Exercise requirements: Nothing outside the range is wanted. Repeat exactly the lines below from the one with "[link] (1020, 1477)" through the one with "Sizing & Fit (216, 2370)".

Records for the exercise:
○ ○ ○ ○
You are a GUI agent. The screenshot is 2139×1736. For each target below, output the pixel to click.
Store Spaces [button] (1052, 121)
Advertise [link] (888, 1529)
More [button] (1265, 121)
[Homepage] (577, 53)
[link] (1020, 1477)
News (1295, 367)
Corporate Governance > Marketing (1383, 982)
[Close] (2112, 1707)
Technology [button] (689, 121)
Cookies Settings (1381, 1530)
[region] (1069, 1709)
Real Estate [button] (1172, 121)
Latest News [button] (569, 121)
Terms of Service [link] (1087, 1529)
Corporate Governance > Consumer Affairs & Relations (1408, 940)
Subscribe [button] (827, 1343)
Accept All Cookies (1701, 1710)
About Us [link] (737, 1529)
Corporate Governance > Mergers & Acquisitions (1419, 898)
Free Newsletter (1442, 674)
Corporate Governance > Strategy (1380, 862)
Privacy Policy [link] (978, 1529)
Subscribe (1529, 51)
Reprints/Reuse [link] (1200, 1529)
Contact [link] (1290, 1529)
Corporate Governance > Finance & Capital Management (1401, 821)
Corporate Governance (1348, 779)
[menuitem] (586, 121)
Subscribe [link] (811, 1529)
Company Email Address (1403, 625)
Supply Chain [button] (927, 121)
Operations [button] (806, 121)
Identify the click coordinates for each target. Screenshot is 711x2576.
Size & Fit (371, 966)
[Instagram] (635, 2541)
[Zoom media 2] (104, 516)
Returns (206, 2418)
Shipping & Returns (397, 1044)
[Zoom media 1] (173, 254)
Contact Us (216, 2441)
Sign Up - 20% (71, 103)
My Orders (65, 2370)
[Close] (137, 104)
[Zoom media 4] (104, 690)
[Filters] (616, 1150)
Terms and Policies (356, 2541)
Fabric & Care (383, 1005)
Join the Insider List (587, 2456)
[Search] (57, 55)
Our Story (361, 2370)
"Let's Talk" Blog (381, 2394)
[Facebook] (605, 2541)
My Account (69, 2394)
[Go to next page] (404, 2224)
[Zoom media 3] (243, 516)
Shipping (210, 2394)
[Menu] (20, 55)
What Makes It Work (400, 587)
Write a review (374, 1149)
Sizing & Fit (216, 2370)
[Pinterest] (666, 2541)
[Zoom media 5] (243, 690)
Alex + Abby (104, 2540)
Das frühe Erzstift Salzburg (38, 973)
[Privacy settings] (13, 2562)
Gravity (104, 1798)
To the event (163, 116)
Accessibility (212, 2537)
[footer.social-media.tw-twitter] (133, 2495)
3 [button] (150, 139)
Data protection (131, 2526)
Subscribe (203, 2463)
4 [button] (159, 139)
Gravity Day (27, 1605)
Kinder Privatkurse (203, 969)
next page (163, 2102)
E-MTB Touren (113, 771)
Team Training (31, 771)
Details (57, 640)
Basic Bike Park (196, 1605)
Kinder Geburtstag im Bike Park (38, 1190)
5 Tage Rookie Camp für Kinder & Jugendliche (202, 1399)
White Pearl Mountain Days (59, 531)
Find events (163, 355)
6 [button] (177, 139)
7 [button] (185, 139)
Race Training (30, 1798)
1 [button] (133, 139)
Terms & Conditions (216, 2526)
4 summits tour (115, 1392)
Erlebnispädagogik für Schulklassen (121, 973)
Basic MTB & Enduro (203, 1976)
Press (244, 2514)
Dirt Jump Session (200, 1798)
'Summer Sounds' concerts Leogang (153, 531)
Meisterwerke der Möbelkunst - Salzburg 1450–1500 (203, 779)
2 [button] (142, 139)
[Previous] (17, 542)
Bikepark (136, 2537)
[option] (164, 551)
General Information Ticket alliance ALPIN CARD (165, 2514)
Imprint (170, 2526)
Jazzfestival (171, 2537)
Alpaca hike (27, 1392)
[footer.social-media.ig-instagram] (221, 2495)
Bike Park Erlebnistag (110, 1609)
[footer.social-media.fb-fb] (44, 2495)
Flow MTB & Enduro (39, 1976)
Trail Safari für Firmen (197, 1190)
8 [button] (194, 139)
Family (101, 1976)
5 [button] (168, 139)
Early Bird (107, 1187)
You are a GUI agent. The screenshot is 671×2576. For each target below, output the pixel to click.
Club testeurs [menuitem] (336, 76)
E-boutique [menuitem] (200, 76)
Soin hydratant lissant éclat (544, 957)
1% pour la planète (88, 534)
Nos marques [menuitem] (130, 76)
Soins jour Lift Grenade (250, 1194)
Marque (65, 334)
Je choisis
○ ○ ○ ○
Exercise response:
[link] (1020, 1477)
News (1295, 367)
Corporate Governance > Marketing (1383, 982)
[Close] (2112, 1707)
Technology [button] (689, 121)
Cookies Settings (1381, 1530)
[region] (1069, 1709)
Real Estate [button] (1172, 121)
Latest News [button] (569, 121)
Terms of Service [link] (1087, 1529)
Corporate Governance > Consumer Affairs & Relations (1408, 940)
Subscribe [button] (827, 1343)
Accept All Cookies (1701, 1710)
About Us [link] (737, 1529)
Corporate Governance > Mergers & Acquisitions (1419, 898)
Free Newsletter (1442, 674)
Corporate Governance > Strategy (1380, 862)
Privacy Policy [link] (978, 1529)
Subscribe (1529, 51)
Reprints/Reuse [link] (1200, 1529)
Contact [link] (1290, 1529)
Corporate Governance > Finance & Capital Management (1401, 821)
Corporate Governance (1348, 779)
[menuitem] (586, 121)
Subscribe [link] (811, 1529)
Company Email Address (1403, 625)
Supply Chain [button] (927, 121)
Operations [button] (806, 121)
Identify the click coordinates for each target. Screenshot is 711x2576.
Size & Fit (371, 966)
[Instagram] (635, 2541)
[Zoom media 2] (104, 516)
Returns (206, 2418)
Shipping & Returns (397, 1044)
[Zoom media 1] (173, 254)
Contact Us (216, 2441)
Sign Up - 20% (71, 103)
My Orders (65, 2370)
[Close] (137, 104)
[Zoom media 4] (104, 690)
[Filters] (616, 1150)
Terms and Policies (356, 2541)
Fabric & Care (383, 1005)
Join the Insider List (587, 2456)
[Search] (57, 55)
Our Story (361, 2370)
"Let's Talk" Blog (381, 2394)
[Facebook] (605, 2541)
My Account (69, 2394)
[Go to next page] (404, 2224)
[Zoom media 3] (243, 516)
Shipping (210, 2394)
[Menu] (20, 55)
What Makes It Work (400, 587)
Write a review (374, 1149)
Sizing & Fit (216, 2370)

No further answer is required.